He goes on to an interpretation of Paul’s words in 1 Cor. 13:12 “For now we see through a glass, darkly, but then face to face. Now I know in part; but then shall I know, even as also I am known.” He (rightly, in my eyes) rejects the “conservative interpretation” that in Jesus’ death and resurrection, the glass is broken such that we now see fully. (One might think that this was an example of “the event” producing a radical shift in understanding). Liberals, he thinks, consider that we now see partially (which is used to suggest that all religions have portions of the truth) but will later achieve a synthesis.

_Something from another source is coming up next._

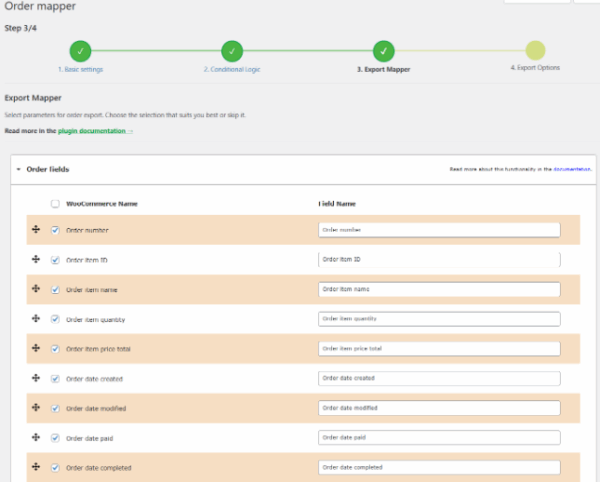Click drag handle for Order item name

(x=36, y=289)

Pete thinks both of these are fundamentally wrong, though he thinks conservatives are closer to the truth. As it happens, I agree that both are fundamentally wrong, though I think liberals are closer to the truth. But he goes on to say that there’s a point where we only partially know, and that’s mysticism. “There’s a secret which I don’t know; I lack the secret”. “I cannot grasp the truth of the divine, but the truth is out there”… He goes on to suggest that the conservatives are more right, in that once the event happens, we see clearly that there is nothing to clearly see – that there is a sort of fuzziness to reality. He links this to quantum mechanics and quantum indeterminacy – which I think is an example of picking up a scientific concept valid at one scale of reality and trying to apply it to a different scale, which is very commonly the same mistake as is made by New Agers talking of different levels of vibration in respect of human beings (a concept which works at the level of fundamental particles, but not at the level of human beings).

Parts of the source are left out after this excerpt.